В статье «Почему современная литературная теория произошла из Центральной и Восточной Европы? (И почему она сейчас мертва?)» Галин Тиханов сформулировал ответ на вопрос о том, почему именно родившийся в революционной России формализм оказался тем направлением, которое питало амбиции литературной науки «эмансипироваться от большого философского дискурса» [24] , и почему этот призыв к специфичности прозвучал с такой силой и был столь эффективным именно во время Первой мировой войны и именно в Восточной Европе. В эпоху крушения империй знакомый мир распадался. Монолитный философский дискурс рассыпался. Носителями культуры оказались многоязыкие эмигранты-космополиты, которые говорили с тяжелым акцентом и для которых отклонения от родной нормы были вполне естественны. Отсюда — потребность в универсальном переводчике, общем теоретическом знаменателе, трансцендентном и связывающем всю эту ткань многоголосия культуры.

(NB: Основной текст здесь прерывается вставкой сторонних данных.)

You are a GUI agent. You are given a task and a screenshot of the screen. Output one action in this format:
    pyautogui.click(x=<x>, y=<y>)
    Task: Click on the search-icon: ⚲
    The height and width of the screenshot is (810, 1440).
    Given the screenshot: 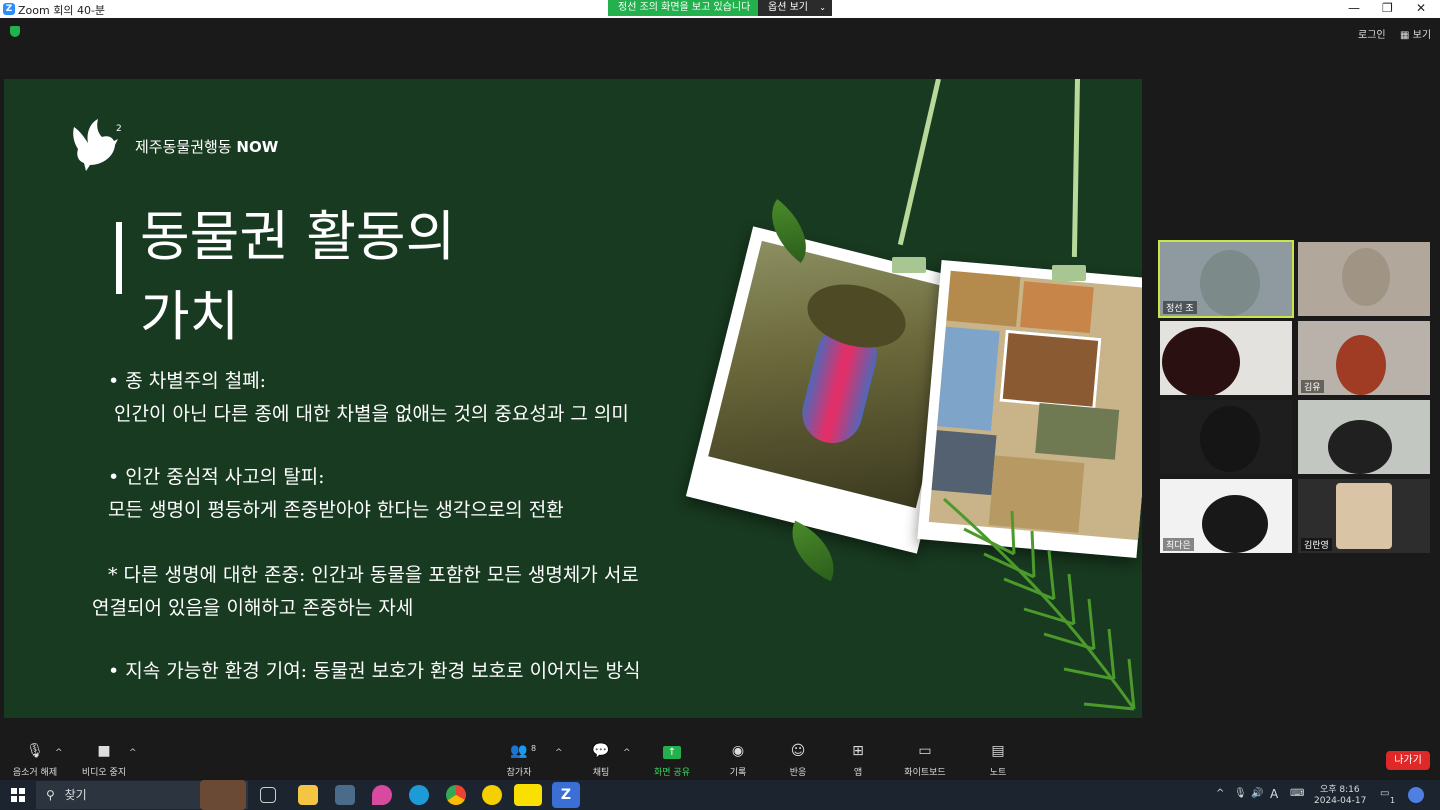 What is the action you would take?
    pyautogui.click(x=50, y=795)
    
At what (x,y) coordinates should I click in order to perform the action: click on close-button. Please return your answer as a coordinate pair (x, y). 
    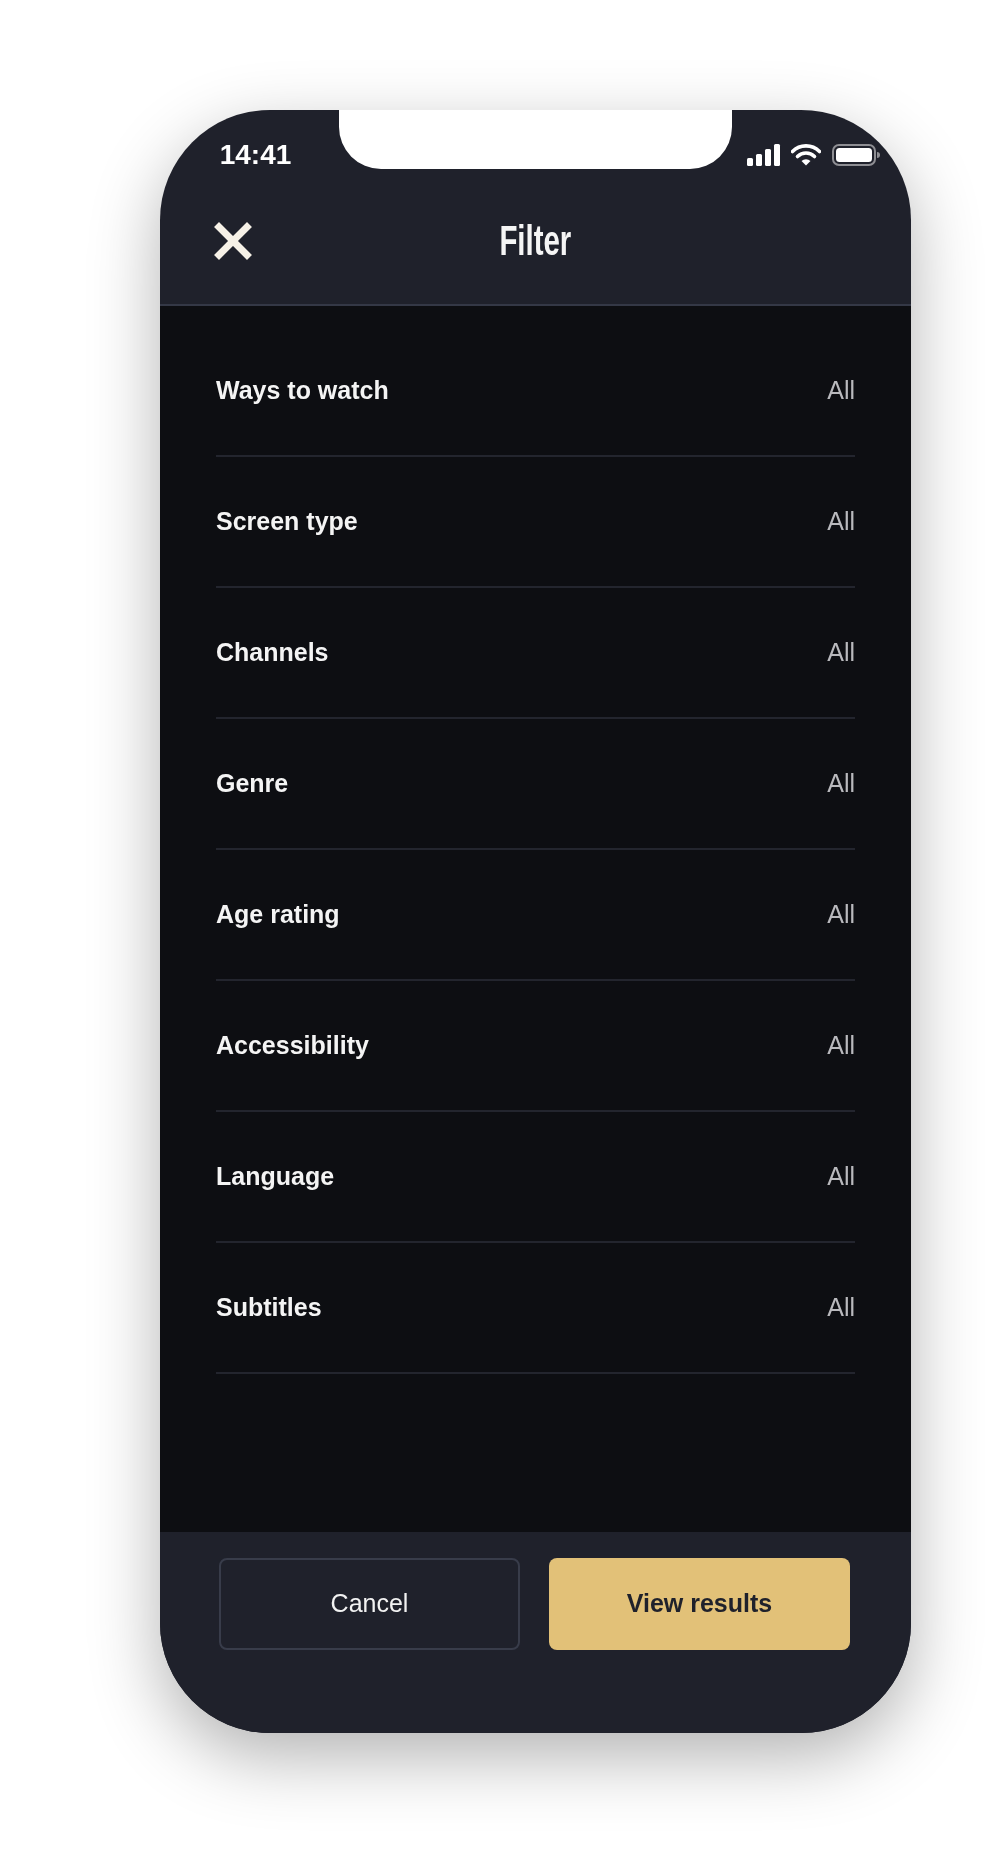
    Looking at the image, I should click on (233, 240).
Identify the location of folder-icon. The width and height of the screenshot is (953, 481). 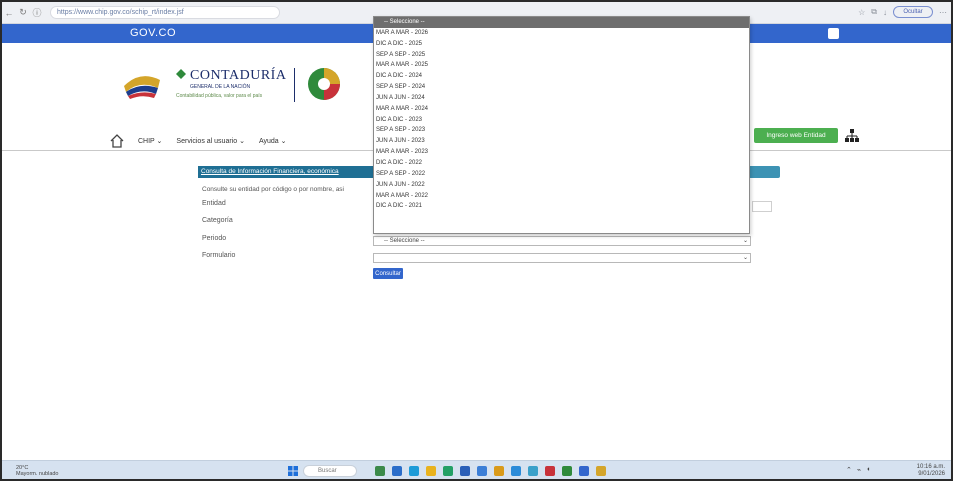
(431, 471).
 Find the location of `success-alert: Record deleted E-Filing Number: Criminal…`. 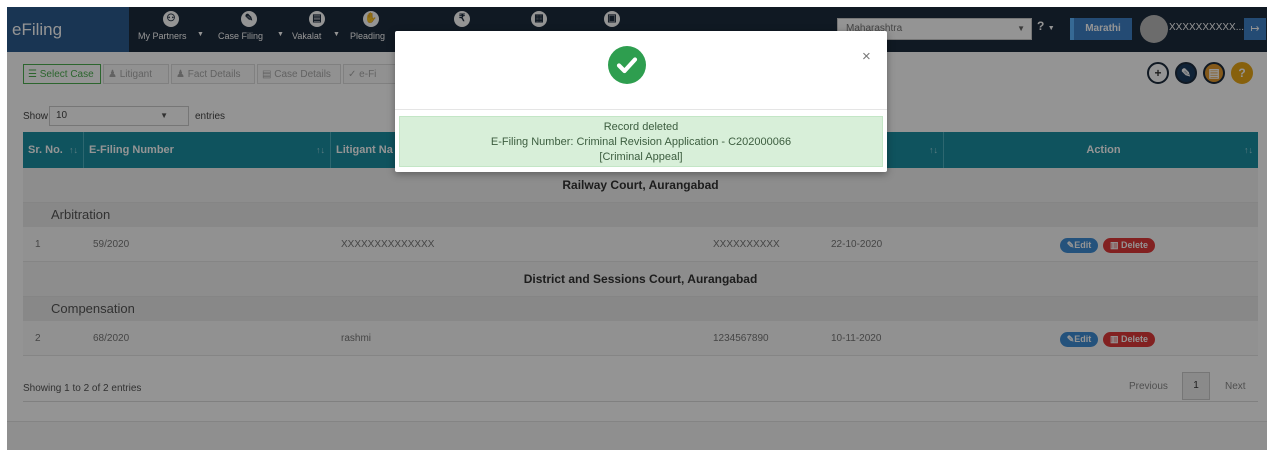

success-alert: Record deleted E-Filing Number: Criminal… is located at coordinates (641, 142).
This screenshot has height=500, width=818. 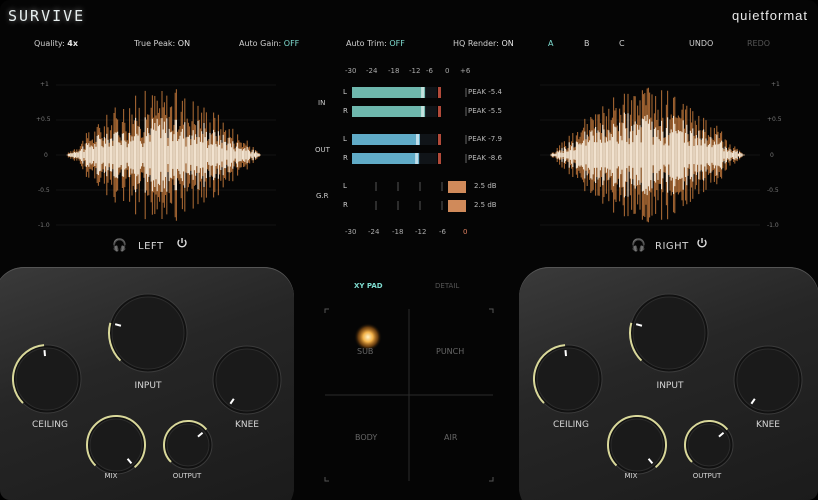 What do you see at coordinates (44, 226) in the screenshot?
I see `left-scale-m1: -1.0` at bounding box center [44, 226].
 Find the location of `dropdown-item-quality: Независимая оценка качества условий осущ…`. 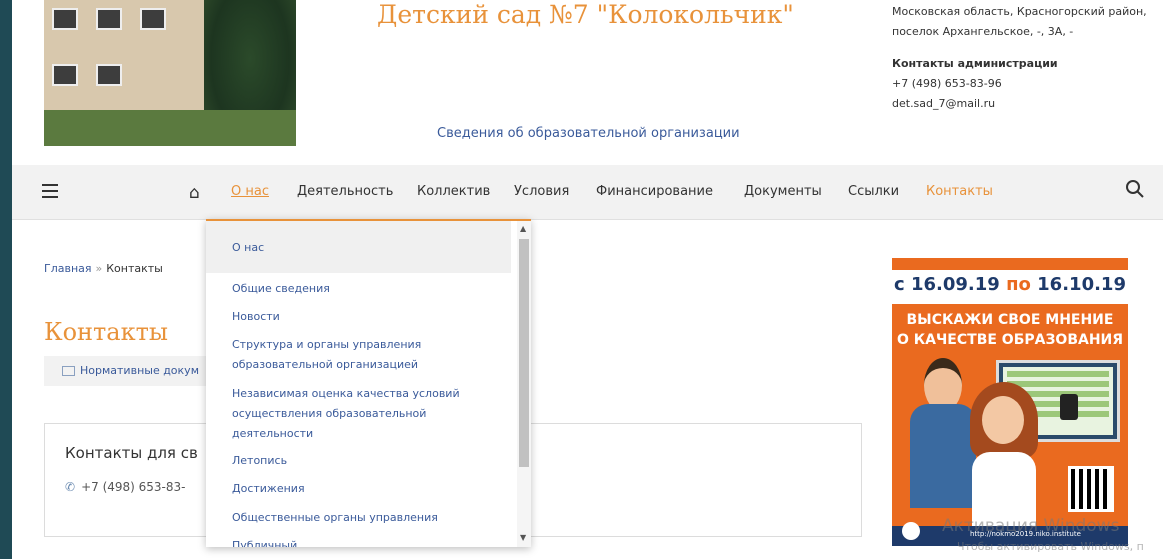

dropdown-item-quality: Независимая оценка качества условий осущ… is located at coordinates (362, 414).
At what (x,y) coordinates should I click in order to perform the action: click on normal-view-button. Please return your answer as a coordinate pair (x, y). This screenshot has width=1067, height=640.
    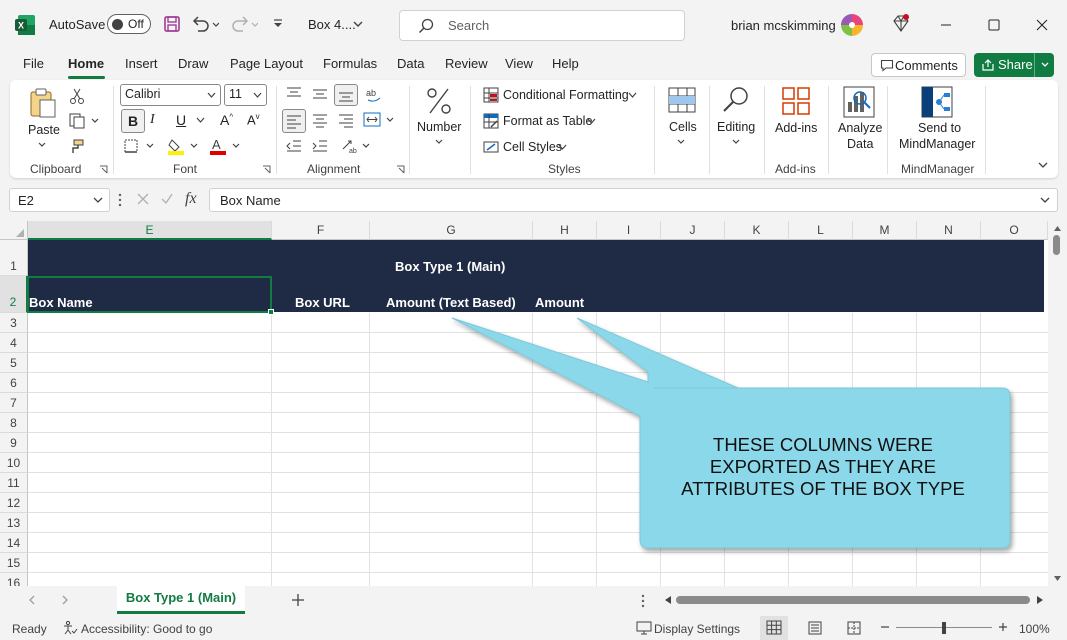
    Looking at the image, I should click on (774, 628).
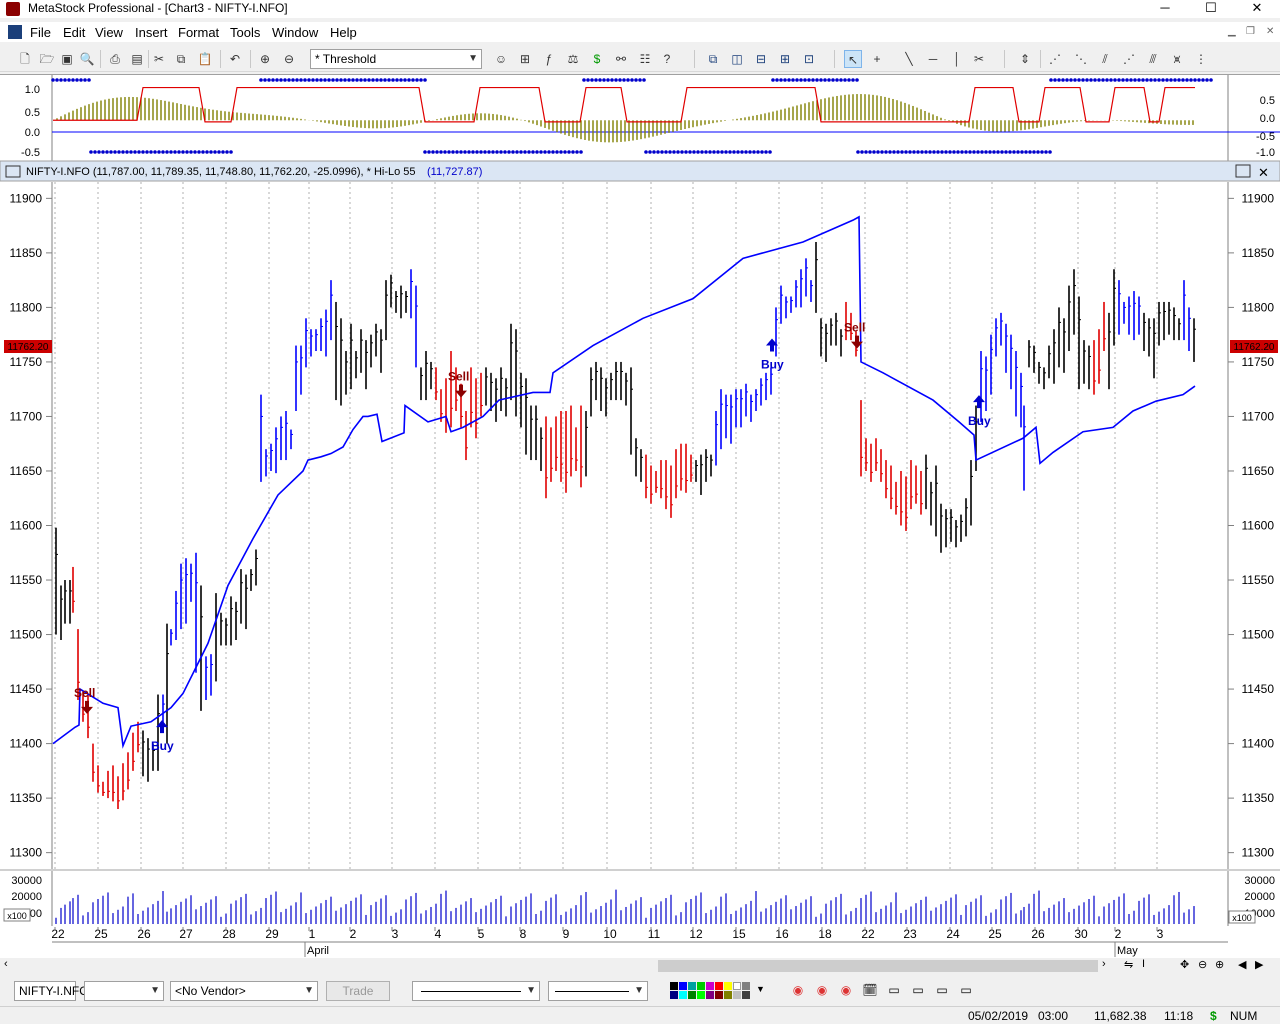  Describe the element at coordinates (1128, 964) in the screenshot. I see `zoom-fit-icon: ⇋` at that location.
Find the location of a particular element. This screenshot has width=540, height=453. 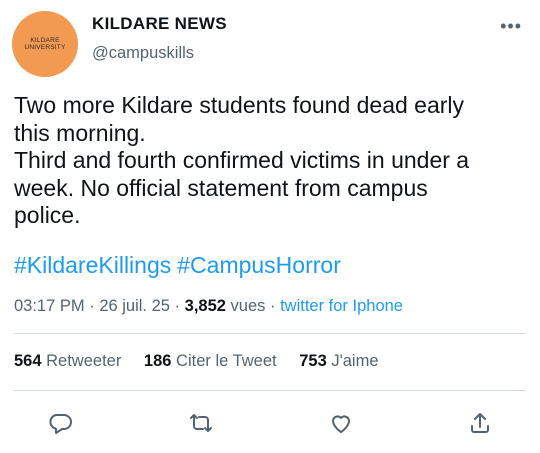

reply-icon is located at coordinates (60, 424).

Современное литературоведение родилось в формализме как побочный продукт космополитизма его создателей. Неслучайно именно бывшие формалисты и близкие к их кругам филологи стали жертвами кампании 1940-х годов, когда советская культура вступила в стадию не «затвердевания» даже, но окаменения. Формализм — это еще и метанаучный дискурс: идея, согласно которой искусство основано на остранении, — это ведь и идея науки, основой которой является дух сомнения и критицизма, основанного на «остранении» сложившихся стереотипов. А для того чтобы этот дух жил, чтобы принцип остранения работал, ученый должен быть «Другим» и по отношению к материалу. В гуманитарных науках иначе и быть не может. Книга Дружинина — это рассказ о том, что происходит с культурой, когда она лишается бродильного космополитического компонента.
Сегодня мало кто будет отстаивать идею классовой или национальной биологии или математики, как делали это раньше. Но о патриотически ориентированной истории или литературоведении сегодня говорится немало. «Патриотическая наука» (как и «партийная наука», продуктом которой она является) — это оксюморон. Гуманитарная наука, не занимающая позиции «Другого» по отношению к своей культуре, обречена оставаться в плену собственных национальных мифов. Она должна быть «своей» и «Другой» одновременно. Только такое продуктивное соединение противоположных зарядов оплодотворяет научную мысль. Иной путь ведет лишь к романтическому резонерству.
Парадоксальным образом, продуктом борьбы с «низкопоклонством перед Западом», переросшей в «борьбу с космополитизмом» (сталинский вариант идеологии «вставания с колен») за величие и «приоритеты русской науки», стала ее потрясающая провинциализация. Из истории науки эпохи позднего сталинизма широкую известность получило, пожалуй, лишь имя Лысенко. Шарлатан и его клика, оказавшиеся на вершине научной власти, захватили целую науку, сжили со свету цвет советской биологии, насадив при помощи своих клевретов «псевдонауку». Усилиями историков, таких как Жорес Медведев, и таких писателей, как Владимир Дудинцев и Даниил Гранин, история эта стала достоянием широкой общественности. И все же до сих пор воспринимается как какой-то курьез, исключение.
Заслуга Дружинина в том, что он рассматривает процессы в филологии в широком контексте развития науки в эпоху позднего сталинизма. И тем показывает, что феномен Лысенко был просто наиболее карикатурным проявлением общего тренда. Подобное происходило в те годы практически во всех науках, как естественных (в физике, астрономии, геологии и других), так и гуманитарных (скорбные истории, подобные рассказанной на страницах этой книги о ленинградской филологии, могли бы рассказать представители всех гуманитарных дисциплин). Не всегда эти процессы выталкивали на авансцену таких харизматических персонажей, как Трофим Лысенко или Ольга Лепешинская. В сороковые годы эпоха харизматических визионеров завершилась. Теперь это был «коллективный Лысенко», состоящий из бесцветных, но безжалостных бюрократов и проходимцев, превратившихся в филологических чиновников, которые вошли в науку на волне погромных акций, достигших своего пика в 1949 году.
Наука о литературе родилась в самом «западническом» городе России, конечно, не случайно. И умереть ей суждено было тогда, когда на смену космополитизму и революционному утопизму пришел узкий национализм сталинского образца, принявший совсем уж гротескные формы в период борьбы с так называемыми «безродными космополитами». Последнее было эвфемизмом (из номенклатурного фольклора тех лет: «Чтоб не прослыть антисемитом, зови жида космополитом»). Неудивительно, что антисемитская кампания, волнами катившаяся по стране с конца войны до самой смерти Сталина, в полном соответствии с литературоцентризмом русской культуры, приняла формы борьбы в области литературы.